Patrick Mason: And I think one of the profound elements of that kingdom is a kingdom as we often talk about is of disciple leadership or in this case, a willingness to absorb the violence of the world instead of inflicting the violence. And in absorbing the violence, Jesus unlocks a new way of power and influence. This goes back to this idea that power and influence is maintained by persuasion, longsuffering, gentleness, goodness, love unfeigned all of which is demonstrated by going to the cross. It’s Christ’s suffering that draws us to him. It’s his willingness to take all of this on our behalf and to absorb the violence of the world that gives him greater influence that Caesar ever could have imagined having. More than 2,000 years later and how many people are disciples or trying to recreate the world of Caesar. Caesar’s influence has long passed. Christ continues, His influence continues to endure and just simply spread. And so the power of the king comes not in the normal ways that kings exercise power or they lord over others. This is something that Christ is constantly reminding his disciples as he’s moving towards the cross. This is not the kind of kingdom calling down fire from heaven, sitting on the thrones, all the things you think of that are related to power and influence in this world are very different from the kingdom of God. I am going to show you real power, real influence. And the cross becomes the emblem or the ultimate example of that path. And when he says, “take up the cross and follow me”, as Elder Holland reminded us, that’s a symbol that everyone of us needs to pass through. It’s also a demonstration of the way to true, enduring influence in the world and in the universe.

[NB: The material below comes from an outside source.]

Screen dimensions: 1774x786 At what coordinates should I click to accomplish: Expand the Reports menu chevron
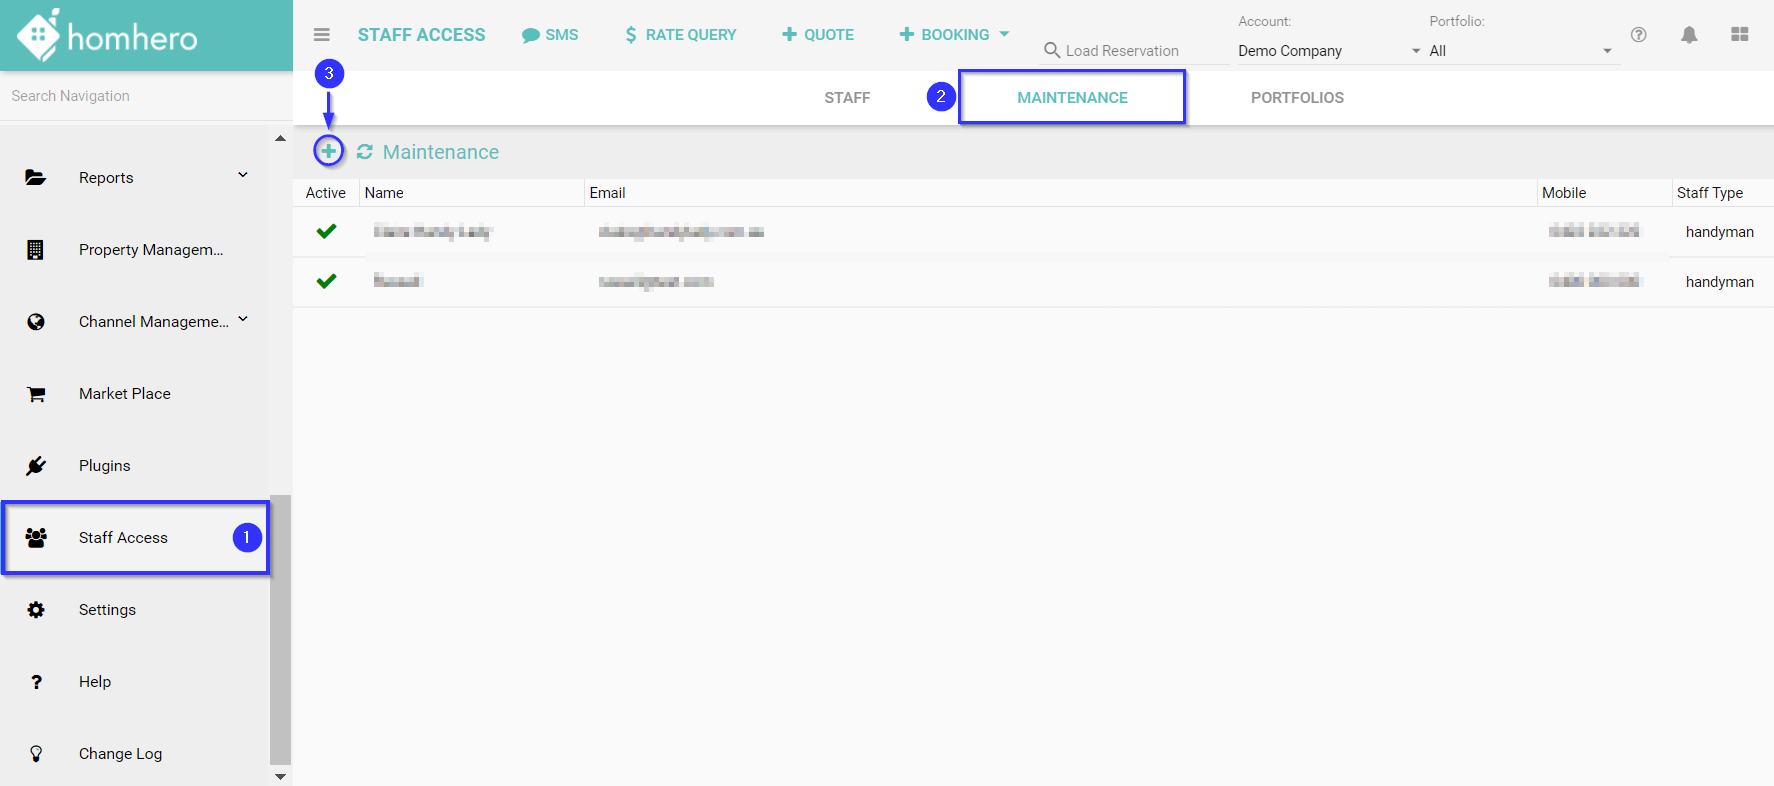click(x=242, y=176)
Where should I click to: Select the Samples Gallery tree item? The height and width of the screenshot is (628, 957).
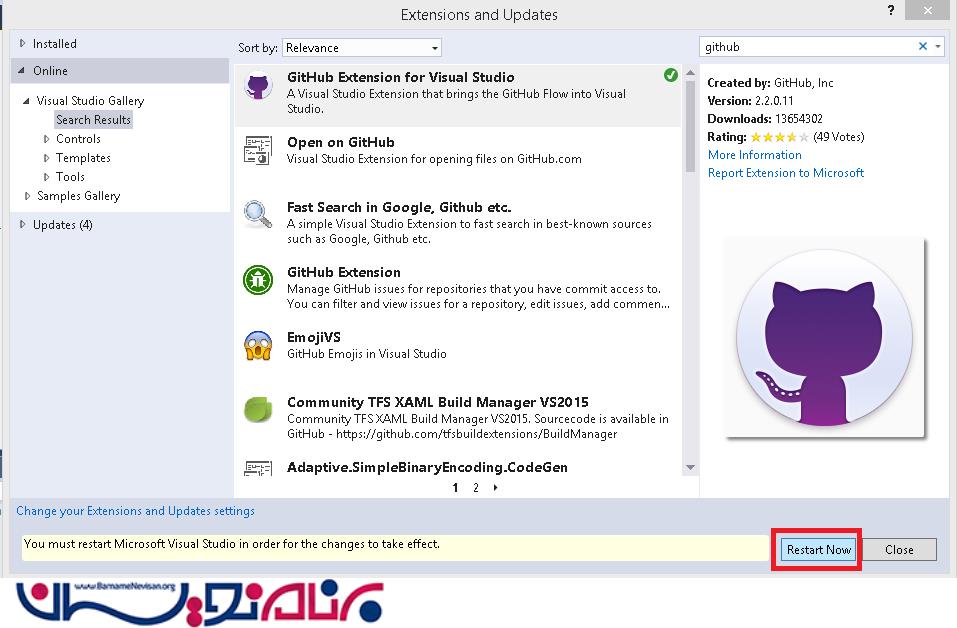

Joseph Stuart: This is the Maxwell Institute Podcast we are discussing Proclaim Peace: The Restoration’s Answer to an Age of Conflict by Patrick Mason and David Pulsipher. After discussing the Savior’s ministry in the gospel of Luke, you then turn to the Book of Mormon and Nephi slaying Laban. And I was stuck by the idea that you say that Nephi likely wrote his account decades after his encounter with Laban. Why do you think that’s significant?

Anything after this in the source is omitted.